Aim -
Return the rows from the line containing "these [779, 917]" through the line containing "will (455, 601)", copying each line verbatim.

:::

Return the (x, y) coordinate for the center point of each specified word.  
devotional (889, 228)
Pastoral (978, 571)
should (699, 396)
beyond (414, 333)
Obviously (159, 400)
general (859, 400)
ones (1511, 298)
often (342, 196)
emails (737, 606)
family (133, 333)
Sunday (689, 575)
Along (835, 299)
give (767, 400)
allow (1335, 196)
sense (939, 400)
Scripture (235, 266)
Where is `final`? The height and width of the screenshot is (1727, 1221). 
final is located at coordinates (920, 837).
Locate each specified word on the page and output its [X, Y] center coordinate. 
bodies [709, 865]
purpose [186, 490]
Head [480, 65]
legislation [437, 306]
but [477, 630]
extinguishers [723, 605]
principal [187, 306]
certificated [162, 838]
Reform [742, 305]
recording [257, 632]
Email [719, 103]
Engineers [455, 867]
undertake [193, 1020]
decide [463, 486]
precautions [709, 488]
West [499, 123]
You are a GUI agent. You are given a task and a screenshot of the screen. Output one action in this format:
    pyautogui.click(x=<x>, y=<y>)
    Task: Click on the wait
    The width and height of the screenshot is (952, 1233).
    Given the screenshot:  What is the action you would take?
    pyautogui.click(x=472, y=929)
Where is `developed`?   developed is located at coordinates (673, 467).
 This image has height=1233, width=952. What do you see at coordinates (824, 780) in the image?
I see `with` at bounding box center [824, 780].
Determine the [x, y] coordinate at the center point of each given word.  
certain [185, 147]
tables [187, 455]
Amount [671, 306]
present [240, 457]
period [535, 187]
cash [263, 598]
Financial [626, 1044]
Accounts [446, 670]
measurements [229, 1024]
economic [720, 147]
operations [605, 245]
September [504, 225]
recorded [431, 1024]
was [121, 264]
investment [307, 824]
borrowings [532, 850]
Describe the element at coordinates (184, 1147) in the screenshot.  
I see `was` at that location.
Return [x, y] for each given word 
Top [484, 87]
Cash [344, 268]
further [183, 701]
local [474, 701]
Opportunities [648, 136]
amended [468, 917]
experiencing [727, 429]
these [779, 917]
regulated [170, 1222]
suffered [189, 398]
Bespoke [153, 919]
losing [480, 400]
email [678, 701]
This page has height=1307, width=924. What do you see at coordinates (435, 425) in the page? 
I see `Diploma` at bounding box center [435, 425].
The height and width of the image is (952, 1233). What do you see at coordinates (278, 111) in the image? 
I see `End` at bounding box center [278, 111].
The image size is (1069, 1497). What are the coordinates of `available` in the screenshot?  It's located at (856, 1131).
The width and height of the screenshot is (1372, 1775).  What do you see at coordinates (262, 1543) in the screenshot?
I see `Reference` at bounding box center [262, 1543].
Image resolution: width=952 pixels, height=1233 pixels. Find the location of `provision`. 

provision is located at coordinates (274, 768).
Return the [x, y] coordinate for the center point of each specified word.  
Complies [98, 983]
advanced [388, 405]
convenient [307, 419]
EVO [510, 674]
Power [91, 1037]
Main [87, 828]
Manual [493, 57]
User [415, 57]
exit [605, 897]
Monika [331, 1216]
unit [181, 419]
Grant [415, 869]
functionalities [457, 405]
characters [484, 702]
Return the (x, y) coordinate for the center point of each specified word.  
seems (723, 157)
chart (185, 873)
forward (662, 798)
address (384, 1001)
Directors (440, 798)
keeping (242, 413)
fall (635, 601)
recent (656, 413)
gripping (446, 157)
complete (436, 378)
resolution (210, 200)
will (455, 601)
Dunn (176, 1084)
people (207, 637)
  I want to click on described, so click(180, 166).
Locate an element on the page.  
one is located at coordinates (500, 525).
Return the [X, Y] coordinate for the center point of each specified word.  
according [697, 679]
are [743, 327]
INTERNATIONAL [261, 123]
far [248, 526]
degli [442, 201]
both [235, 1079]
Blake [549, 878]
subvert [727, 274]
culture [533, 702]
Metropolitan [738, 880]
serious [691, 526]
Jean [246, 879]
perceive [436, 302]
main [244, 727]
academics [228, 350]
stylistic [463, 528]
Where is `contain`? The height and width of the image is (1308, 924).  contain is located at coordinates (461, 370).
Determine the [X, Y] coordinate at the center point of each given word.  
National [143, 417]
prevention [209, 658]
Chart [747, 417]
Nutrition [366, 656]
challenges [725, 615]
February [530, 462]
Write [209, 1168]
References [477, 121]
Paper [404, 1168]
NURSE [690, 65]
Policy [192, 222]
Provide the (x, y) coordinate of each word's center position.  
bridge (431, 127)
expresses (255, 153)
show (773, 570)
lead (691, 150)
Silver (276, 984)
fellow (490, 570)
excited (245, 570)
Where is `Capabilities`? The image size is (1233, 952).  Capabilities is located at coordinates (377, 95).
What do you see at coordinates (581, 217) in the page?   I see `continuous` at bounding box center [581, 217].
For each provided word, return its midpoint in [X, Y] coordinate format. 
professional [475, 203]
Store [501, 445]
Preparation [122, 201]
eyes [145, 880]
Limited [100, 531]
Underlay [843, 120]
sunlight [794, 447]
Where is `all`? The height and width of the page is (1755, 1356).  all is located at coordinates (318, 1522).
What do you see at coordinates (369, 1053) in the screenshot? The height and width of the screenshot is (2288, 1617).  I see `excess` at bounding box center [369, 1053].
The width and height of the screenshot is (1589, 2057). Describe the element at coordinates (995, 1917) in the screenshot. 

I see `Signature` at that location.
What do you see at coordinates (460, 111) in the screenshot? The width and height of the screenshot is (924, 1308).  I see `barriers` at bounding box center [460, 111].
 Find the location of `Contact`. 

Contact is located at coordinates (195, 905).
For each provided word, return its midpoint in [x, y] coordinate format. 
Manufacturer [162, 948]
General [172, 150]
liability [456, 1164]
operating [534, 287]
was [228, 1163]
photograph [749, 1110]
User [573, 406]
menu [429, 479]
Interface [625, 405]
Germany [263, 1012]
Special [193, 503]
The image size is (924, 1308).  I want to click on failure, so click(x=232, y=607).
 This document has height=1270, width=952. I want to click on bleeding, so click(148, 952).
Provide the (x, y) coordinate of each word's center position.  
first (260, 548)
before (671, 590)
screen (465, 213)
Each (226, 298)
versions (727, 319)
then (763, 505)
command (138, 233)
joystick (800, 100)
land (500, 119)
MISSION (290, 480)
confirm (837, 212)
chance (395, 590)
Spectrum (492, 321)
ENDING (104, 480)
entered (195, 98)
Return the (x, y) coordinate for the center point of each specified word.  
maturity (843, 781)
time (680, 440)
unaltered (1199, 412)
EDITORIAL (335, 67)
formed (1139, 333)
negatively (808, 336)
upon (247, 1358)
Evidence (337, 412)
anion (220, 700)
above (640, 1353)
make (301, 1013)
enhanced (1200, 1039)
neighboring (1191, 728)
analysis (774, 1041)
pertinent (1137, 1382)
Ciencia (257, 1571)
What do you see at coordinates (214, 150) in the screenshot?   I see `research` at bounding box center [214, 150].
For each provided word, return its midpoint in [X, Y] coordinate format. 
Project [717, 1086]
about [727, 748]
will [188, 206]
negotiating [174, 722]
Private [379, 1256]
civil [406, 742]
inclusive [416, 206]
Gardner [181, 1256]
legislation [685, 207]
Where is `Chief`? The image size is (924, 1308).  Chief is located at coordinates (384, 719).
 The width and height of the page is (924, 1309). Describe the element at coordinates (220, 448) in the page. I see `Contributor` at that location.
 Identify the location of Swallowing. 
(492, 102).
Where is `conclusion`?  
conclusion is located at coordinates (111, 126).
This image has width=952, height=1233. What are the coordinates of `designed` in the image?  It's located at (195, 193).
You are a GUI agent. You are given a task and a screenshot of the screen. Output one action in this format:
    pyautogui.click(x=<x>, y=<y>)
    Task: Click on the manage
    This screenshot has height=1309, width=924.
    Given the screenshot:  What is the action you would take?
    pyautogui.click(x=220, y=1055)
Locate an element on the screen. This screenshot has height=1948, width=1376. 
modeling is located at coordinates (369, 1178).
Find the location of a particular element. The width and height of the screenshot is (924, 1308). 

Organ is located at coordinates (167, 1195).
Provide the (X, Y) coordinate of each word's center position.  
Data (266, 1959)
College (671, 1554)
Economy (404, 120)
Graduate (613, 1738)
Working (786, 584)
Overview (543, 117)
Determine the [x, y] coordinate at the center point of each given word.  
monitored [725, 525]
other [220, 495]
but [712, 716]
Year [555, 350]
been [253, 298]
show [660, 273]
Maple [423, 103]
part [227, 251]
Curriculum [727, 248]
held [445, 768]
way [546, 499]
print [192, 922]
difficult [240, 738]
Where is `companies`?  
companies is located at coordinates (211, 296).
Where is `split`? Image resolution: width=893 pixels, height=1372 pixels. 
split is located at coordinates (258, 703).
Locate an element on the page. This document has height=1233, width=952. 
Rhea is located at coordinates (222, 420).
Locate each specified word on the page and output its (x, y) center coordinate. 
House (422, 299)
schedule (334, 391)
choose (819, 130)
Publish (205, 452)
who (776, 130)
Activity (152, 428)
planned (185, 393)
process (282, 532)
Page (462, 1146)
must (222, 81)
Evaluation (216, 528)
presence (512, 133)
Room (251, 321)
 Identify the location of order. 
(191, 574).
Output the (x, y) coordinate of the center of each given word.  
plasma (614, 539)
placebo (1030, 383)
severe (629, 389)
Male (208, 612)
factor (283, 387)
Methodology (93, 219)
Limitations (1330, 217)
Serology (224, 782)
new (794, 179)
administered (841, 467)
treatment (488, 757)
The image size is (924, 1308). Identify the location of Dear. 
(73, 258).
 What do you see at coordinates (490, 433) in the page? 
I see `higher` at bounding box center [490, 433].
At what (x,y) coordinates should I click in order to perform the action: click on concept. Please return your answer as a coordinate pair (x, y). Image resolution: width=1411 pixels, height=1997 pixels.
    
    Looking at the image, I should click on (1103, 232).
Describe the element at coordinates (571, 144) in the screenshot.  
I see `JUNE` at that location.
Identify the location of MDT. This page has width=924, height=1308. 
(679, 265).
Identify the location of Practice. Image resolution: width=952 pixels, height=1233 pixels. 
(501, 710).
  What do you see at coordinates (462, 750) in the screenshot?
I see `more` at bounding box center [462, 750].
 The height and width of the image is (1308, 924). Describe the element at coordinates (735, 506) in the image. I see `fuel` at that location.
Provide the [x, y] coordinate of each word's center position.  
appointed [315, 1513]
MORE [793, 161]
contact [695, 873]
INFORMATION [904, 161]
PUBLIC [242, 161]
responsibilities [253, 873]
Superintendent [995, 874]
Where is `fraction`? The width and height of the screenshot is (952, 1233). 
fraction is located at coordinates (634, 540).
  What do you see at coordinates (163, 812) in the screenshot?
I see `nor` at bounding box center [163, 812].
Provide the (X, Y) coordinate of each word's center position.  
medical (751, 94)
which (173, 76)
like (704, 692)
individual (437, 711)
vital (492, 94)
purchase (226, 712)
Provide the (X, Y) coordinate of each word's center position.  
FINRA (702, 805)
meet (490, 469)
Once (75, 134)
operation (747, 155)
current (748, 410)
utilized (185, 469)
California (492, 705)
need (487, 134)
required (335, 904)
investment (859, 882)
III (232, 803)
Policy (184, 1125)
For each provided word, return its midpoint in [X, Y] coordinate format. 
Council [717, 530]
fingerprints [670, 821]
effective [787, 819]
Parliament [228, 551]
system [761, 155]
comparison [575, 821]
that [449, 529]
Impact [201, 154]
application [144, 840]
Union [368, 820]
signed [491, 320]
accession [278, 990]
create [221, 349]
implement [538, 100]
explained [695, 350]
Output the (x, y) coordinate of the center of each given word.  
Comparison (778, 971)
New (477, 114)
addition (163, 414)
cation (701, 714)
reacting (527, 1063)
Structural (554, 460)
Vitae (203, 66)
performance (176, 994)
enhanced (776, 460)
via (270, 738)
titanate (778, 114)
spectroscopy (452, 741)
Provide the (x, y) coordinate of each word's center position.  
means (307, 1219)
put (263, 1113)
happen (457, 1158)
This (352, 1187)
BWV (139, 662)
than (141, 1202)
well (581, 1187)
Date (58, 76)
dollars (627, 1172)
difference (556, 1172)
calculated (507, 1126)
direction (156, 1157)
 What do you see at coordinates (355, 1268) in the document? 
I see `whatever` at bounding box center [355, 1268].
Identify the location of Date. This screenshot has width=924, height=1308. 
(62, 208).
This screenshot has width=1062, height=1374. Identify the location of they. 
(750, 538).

:::

Answer to the exercise -
these [779, 917]
regulated [170, 1222]
suffered [189, 398]
Bespoke [153, 919]
losing [480, 400]
email [678, 701]
This page has height=1307, width=924. What do you see at coordinates (435, 425) in the page? 
I see `Diploma` at bounding box center [435, 425].
The height and width of the image is (952, 1233). What do you see at coordinates (278, 111) in the image? 
I see `End` at bounding box center [278, 111].
The image size is (1069, 1497). What are the coordinates of `available` in the screenshot?  It's located at (856, 1131).
The width and height of the screenshot is (1372, 1775).  What do you see at coordinates (262, 1543) in the screenshot?
I see `Reference` at bounding box center [262, 1543].
Image resolution: width=952 pixels, height=1233 pixels. Find the location of `provision`. 

provision is located at coordinates (274, 768).
Return the [x, y] coordinate for the center point of each specified word.  
Complies [98, 983]
advanced [388, 405]
convenient [307, 419]
EVO [510, 674]
Power [91, 1037]
Main [87, 828]
Manual [493, 57]
User [415, 57]
exit [605, 897]
Monika [331, 1216]
unit [181, 419]
Grant [415, 869]
functionalities [457, 405]
characters [484, 702]
Return the (x, y) coordinate for the center point of each specified word.  
seems (723, 157)
chart (185, 873)
forward (662, 798)
address (384, 1001)
Directors (440, 798)
keeping (242, 413)
fall (635, 601)
recent (656, 413)
gripping (446, 157)
complete (436, 378)
resolution (210, 200)
will (455, 601)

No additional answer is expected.